Chronic granulomatous disease (CGD) is a primary immunodeficiency disease caused by molecular defects in nicotinamide adenine dinucleotide phosphate (NADPH) oxidase. p67(phox)-CGD is an autosomal recessive CGD, which is caused by a defect in the cytosolic components of NADPH oxidase, p67(phox), encoded by NCF2. We previously established a flow cytometric analysis for p67(phox) expression, which allows accurate assessment of residual protein expression in p67(phox)-CGD. We evaluated the correlation between oxidase function and p67(phox) expression, and assessed the relevancy to genotypes and clinical phenotypes in 11 patients with p67(phox)-CGD. Reactive oxygen species (ROS) production by granulocytes was evaluated using dihydrorhodamine-1,2,3 (DHR) assays. p67(phox) expression was evaluated in the monocyte population.
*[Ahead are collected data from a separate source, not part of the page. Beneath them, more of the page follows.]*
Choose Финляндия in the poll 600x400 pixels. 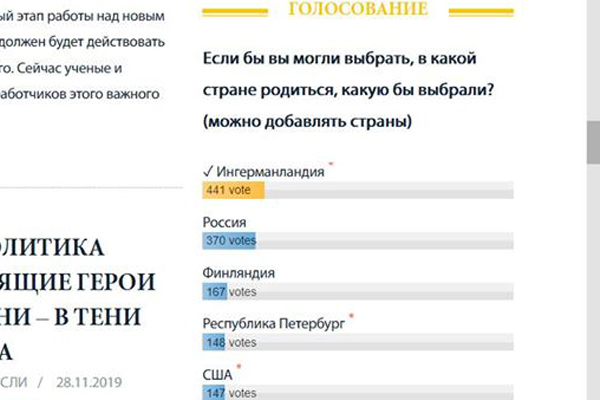[239, 273]
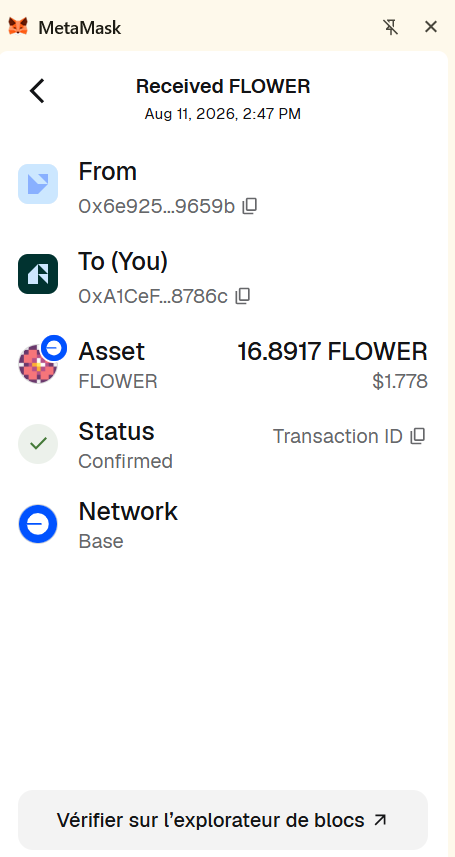This screenshot has height=857, width=455.
Task: Click the sender account avatar icon
Action: click(x=38, y=184)
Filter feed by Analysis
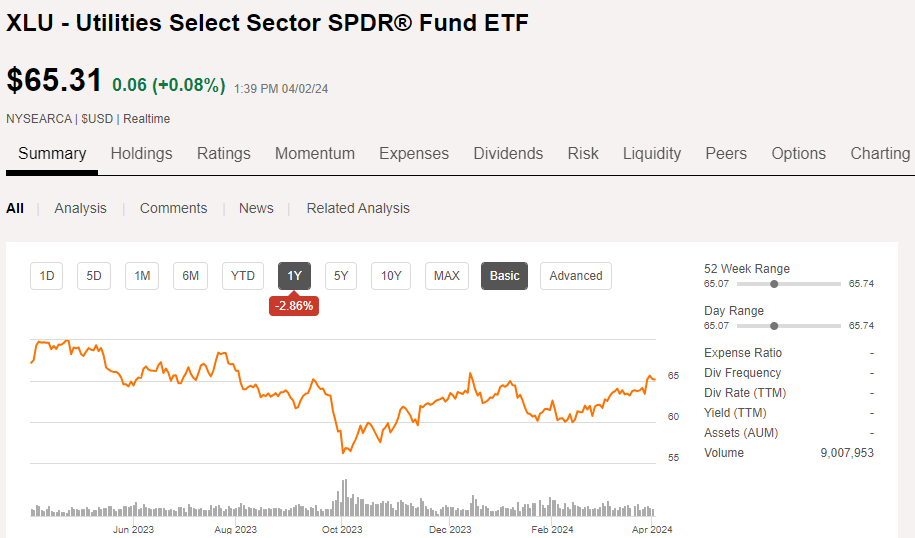The height and width of the screenshot is (538, 915). click(x=80, y=208)
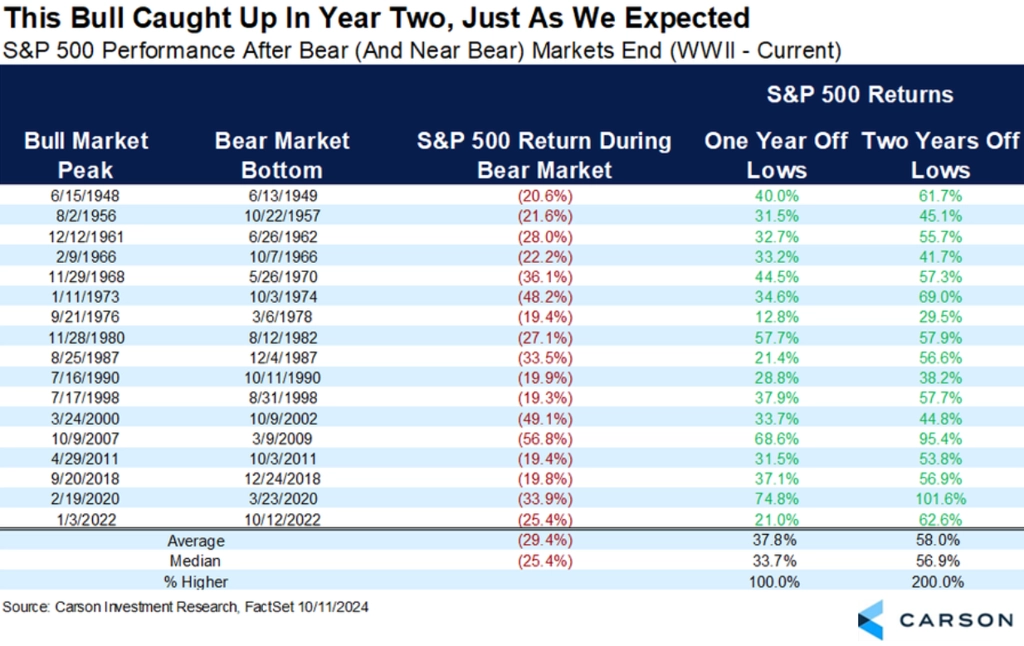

DHR activity and p67(phox) expression were significantly correlated (r = 0.718, p < 0.0162). Additionally, DHR activity and p67(phox) expression were significantly higher in patients carrying one missense variant in combination with one nonsense or frameshift variant in the NCF2 gene than in patients with only null variants. The available clinical parameters of our patients (i.e., age at disease onset, number of infectious episodes, and each infection complication) were not linked with DHR activity or p67(phox) expression levels. In summary, our flow cytometric analysis revealed a significant correlation between residual ROS production and p67(phox) expression. More deleterious NCF2 genotypes were associated with lower levels of DHR activity and p67(phox) expression. DHR assays and protein expression analysis by using flow cytometry may be relevant strategies for predicting the genotypes of p67(phox)-CGD.